If even one of the splitting surfaces go all the way through the object, the BooleanSplit then works. In my example below, I can split everything well if only one of the surfaces cuts through the object. I also tried with @miano 's case by extending one of the surfaces, and it seems to succeed as well. However, while I was experimenting I did seem to find a couple of cases where only the surfaces that completely cut through the objects worked to split, but I can’t reproduce those anymore. I’m not sure why exactly.

BooleanSplitExample.3dm (3.4 MB)
Problem Split-msh.3dm (3.2 MB)

In any case, IMO, this could be “tuned up”. It’s a situation that should work, for me it is not ambiguous at all.

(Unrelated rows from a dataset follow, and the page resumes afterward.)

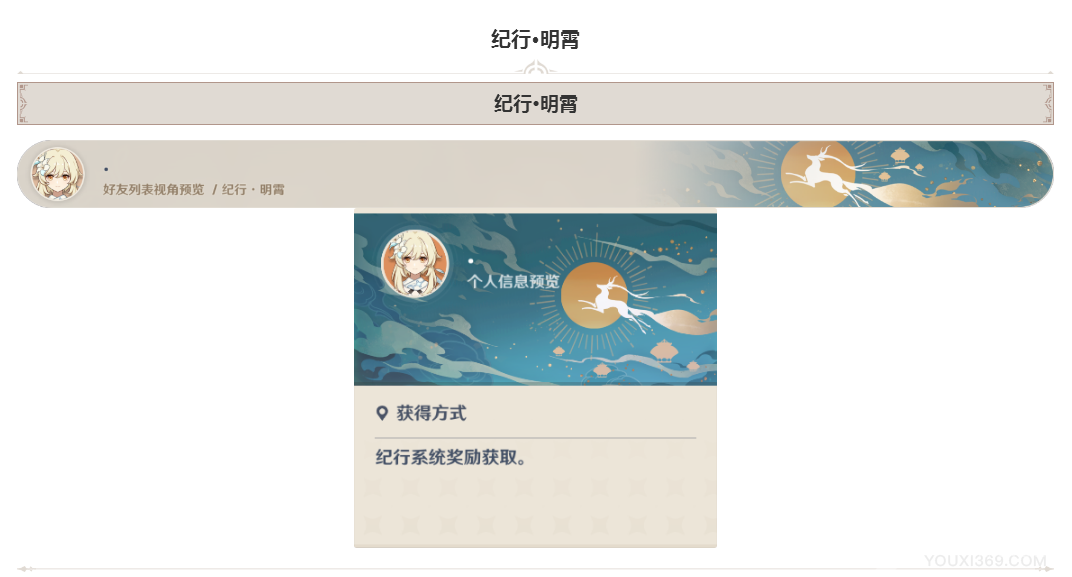Click the 获得方式 heading
Image resolution: width=1072 pixels, height=577 pixels.
tap(431, 413)

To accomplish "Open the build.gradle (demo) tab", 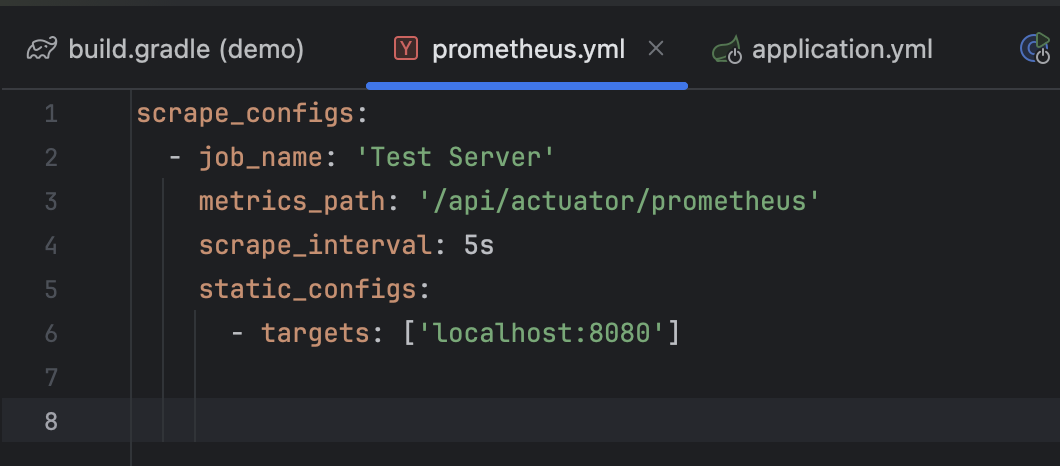I will tap(165, 49).

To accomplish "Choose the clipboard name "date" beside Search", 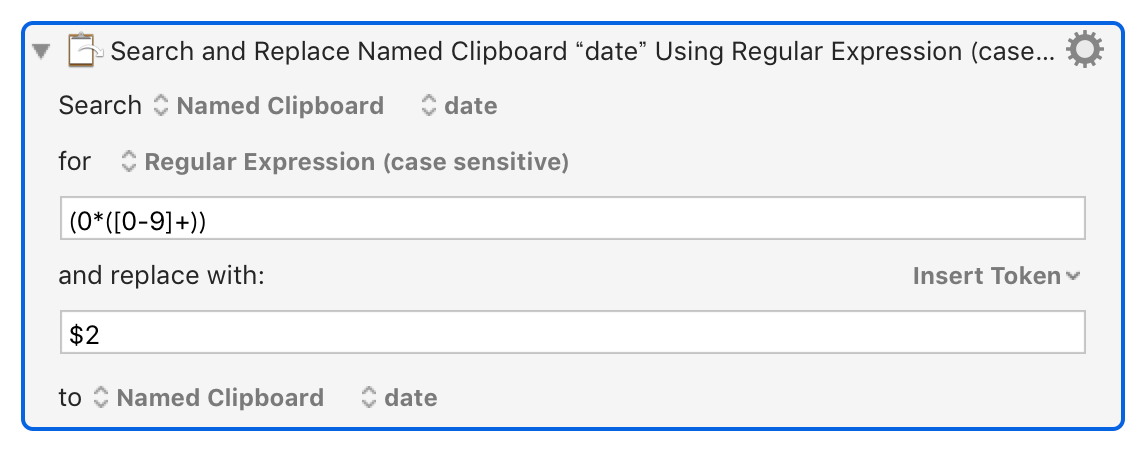I will click(460, 106).
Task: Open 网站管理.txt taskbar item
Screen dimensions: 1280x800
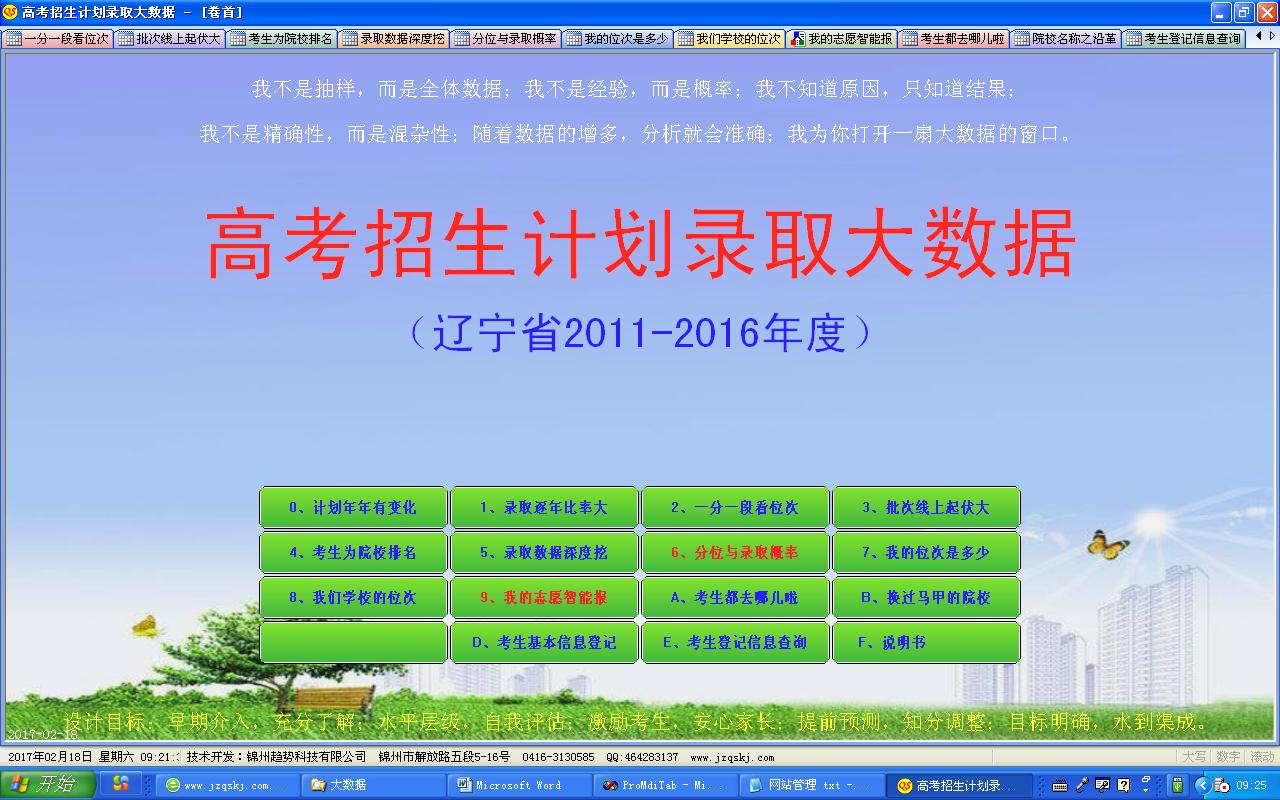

Edit: thinking about this further, this probably comes from the fact that if a single surface cuts through a tube at only one spot for example, the split can’t happen because the object is not divided into two separate parts (akin to splitting a circle at only one point). In this case Rhino decides that it shouldn’t attempt the split. However, it looks like it is not programmed to analyze a situation where there are multiple instances of the above that taken together might result in a valid solution.

And… it also does have to do with the “sided-ness” of the surfaces. In the example below, trying to cut the tube with 2 single surfaces that have more or less opposite-facing normals fails. Joining them makes the normals consistent so it succeeds. What really surprised me is that flipping the normals on one of the surfaces also made it work. Clearly this can only work with two unjoined surfaces. Add a third unjoined surface to the mix and it fails again. Join two of the three… it works. :stuck_out_tongue_winking_eye:

BooleanSplit-Normals.3dm (4.3 MB)

Hi Mitch - yeah, it is a puzzler.

Here’s how it looks to me-

I suppose that if two are joined then the remining one is considered on its own with the remaining part of the ring that it intersects and it works. … but I guess I need to think about that one some more - it fails if there are two more surfaces.

-Pascal

I think the problem is that BooleanSplit still uses one of the the surface normal direction dependent Boolean operations like BooleanDifference - and simply keeps the parts that would normally be discarded.

My premise is that this is counter-productive - since we’re splitting and not trimming, the surface normal directions (of the splitters at least) are no longer relevant. The operation should just split the base surfaces with the splitters, then split the splitter surfaces with the result, retain the part(s) of those necessary to keep the object a closed solid and join. Exactly what one would do manually.

NonManifoldMerge > CreateRegions!

-Pascal

1 Like

:smile:

And also… CreateSolid ! (the splitter surfaces go away though)

that too! In fact, I wonder if there is a case where CreateSolid would not be the equivalent of BooleanSplit as far as finding the right results, with some bookkeeping for when there are multiple objects to be split, DeleteInput=No, etc.